When I was in high school in Shanghai, one of the popular supplementary textbook series we used featured biographies of past students who had excelled in the all-important National College Entrance Examinations (presumably as a result of using the books). The students posed in front of landmark locations at the two universities indisputably ranked as China’s best — Tsinghua and Peking University — and recited nearly identical stories of dream chasing and hard work.
Growing up, like millions of Chinese students, I idealized these two schools. I was particularly fond of Peking University — colloquially referred to as “Beida” — which, compared to the practical and engineering-focused Tsinghua, had a reputation for liberalism and openness.
Despite its continued appeal to China’s brightest students, today’s Beida is no longer the famed bastion of the liberal arts it was nearly a century ago. Nowadays, bureaucracy often trumps academics. The communist party leadership has sole control over the appointment of top school officials, including the president, and all faculty members are subject to a complex administrative ranking system that often distracts from teaching and research.
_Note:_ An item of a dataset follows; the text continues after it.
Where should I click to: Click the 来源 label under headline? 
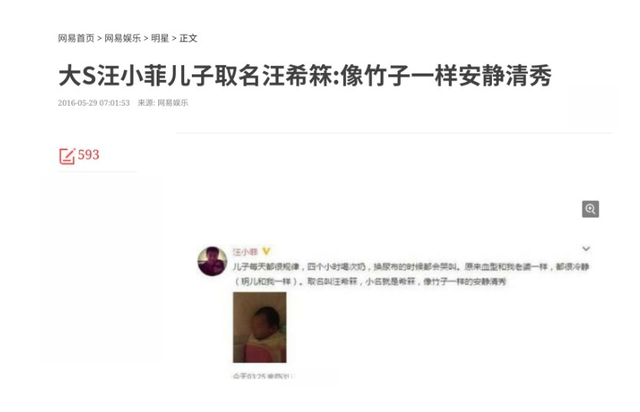point(146,103)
These problems exist at virtually every single university in China, although top schools like Beida and Tsinghua receive “special treatment” from the authorities. Shell-shocked by the student protest movement of 1989, many of whose leaders were Beida students, the Chinese government has been unequivocal about its need to enforce tight ideological controls on college campuses.
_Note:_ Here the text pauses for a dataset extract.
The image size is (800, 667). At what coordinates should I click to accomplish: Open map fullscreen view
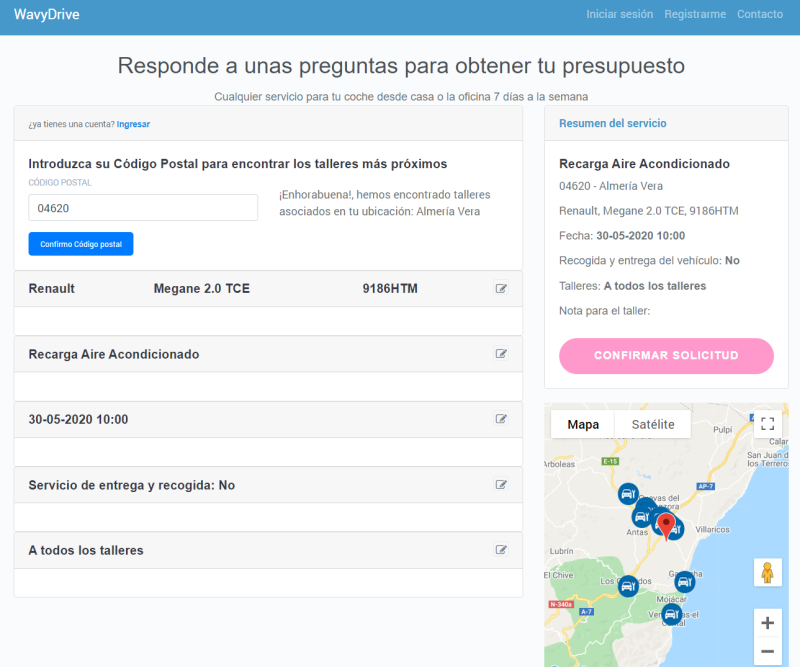pos(767,424)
The recent controversy surrounding the dismissal of outspoken economics professor Xia Yeliang from Beida, widely reported in western media, appears to highlight once more China’s lack of academic freedom. Earlier in the year, Chinese President Xi Jinping launched a new ideological campaign aimed at silencing dissident voices in public places through a central directive entitled “Concerning the Situation in the Ideological Sphere.” Xia, who along with Nobel Peace Prize winner Liu Xiaobo, was one of the initial signatories of Charter 08, a human rights manifesto advocating democratic reforms, seemed to be an obvious target for ideological repression.
Officials at Beida deny Xia’s claim that he lost his job for political reasons. Citing his apparent unpopularity with students and unproductive publication record, the school emphasized that Xia’s dismissal was purely the result of his lackluster academic performance. A quick glance into Weiming, Beida’s internal online bulletin board, reveals that the school’s accusations are not entirely unfounded. Students complained about his overt politicizing and criticism of the government in class. Accounts of Xia’s incompetence were widely broadcasted in the state media, while Xia’s own portrayal was largely ignored.
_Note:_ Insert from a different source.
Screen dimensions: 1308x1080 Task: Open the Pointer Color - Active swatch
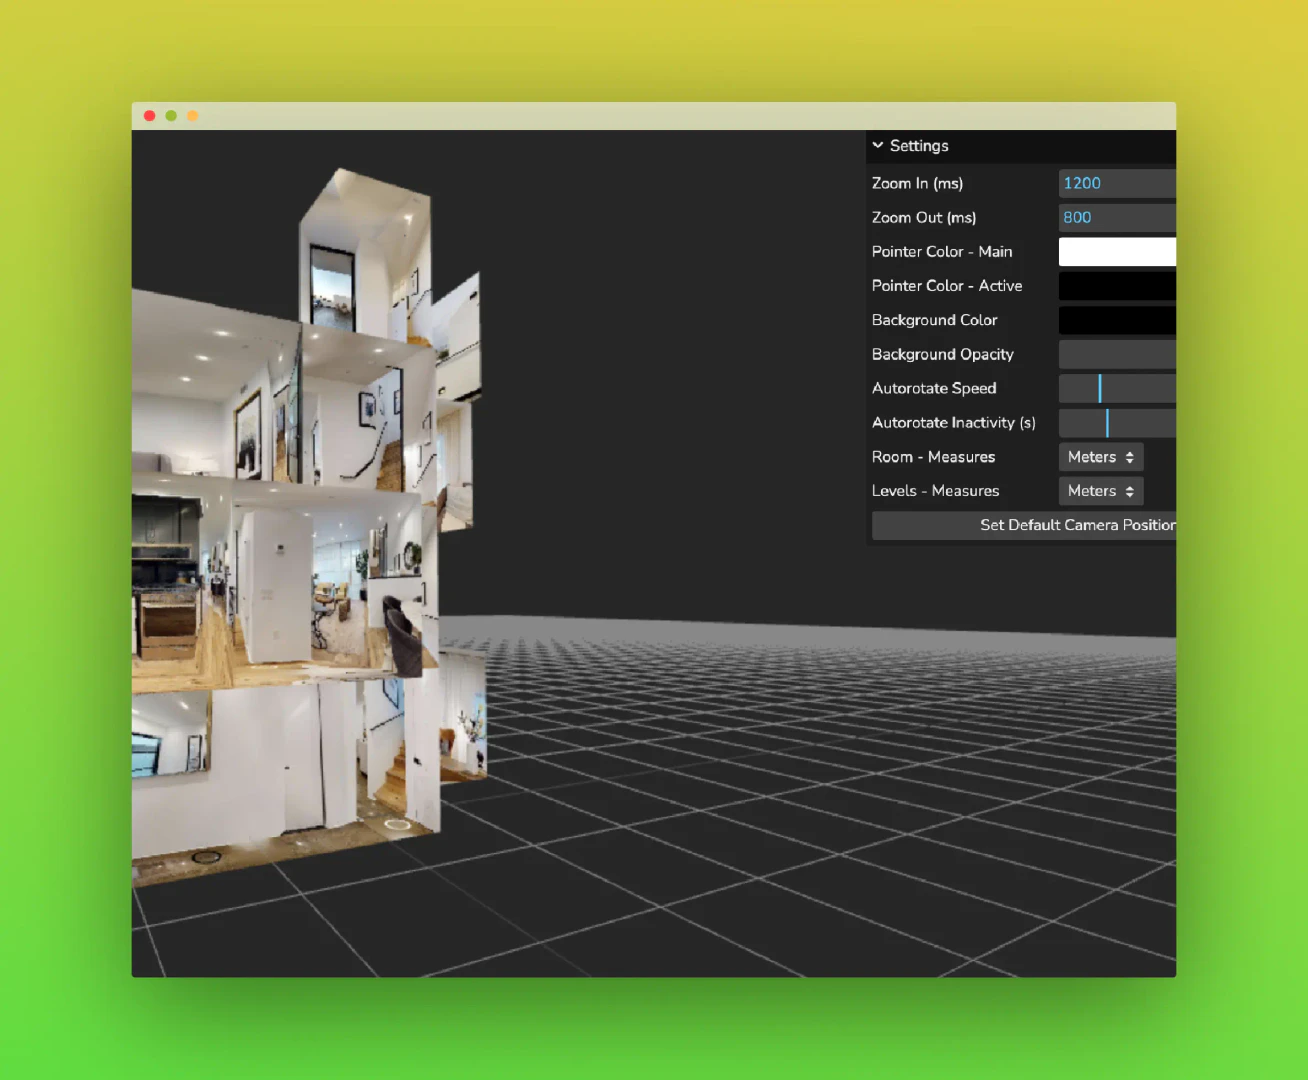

While Beida as Xia’s employer is legally entitled to discontinue his contract, it as an academic institution is ethically bound to ensure that decisions with regards to faculty appointments are made without external political influence. Universities should serve as bastions of academic freedom against external forces of repression. However, in Xia’s case the structure of censorship is aligned with the university itself. The reason why Beida’s decision to dismiss Xia has come under fire internationally is not that it shouldn’t be able to choose its faculty on its own terms, but precisely that it lacks the ability to do so in an independent and fair manner.
Due to the China’s tight controls over its universities, the divorce of politics and academia cannot be achieved without major structural reforms, which are unlikely to be realized in the foreseeable future.
Yet that does not mean Xia’s dismissal should be ignored. In committing to the Yale-NUS project, Yale has committed itself to protecting academic freedom in authoritarian states. That commitment bounds it to take action in the Xia case. Armed with a global brand and a close relationship with Beida, Yale is in a unique position to influence the politically saturated environment that Xia finds himself trapped in.
In its Oct. 21 editorial, the New York Times Editorial Board called upon western universities that have collaborative relations with Beida — including Yale — to push for Xia’s reinstitution. Yale should put pressure on the Beida leadership, but not directly for Xia’s re-employment. Whether Xia deserves his position should not be decided by an external actor. Rather, it should pressure Beida to publicize its standards for renewing faculty contracts and to give Xia a fair opportunity to defend himself.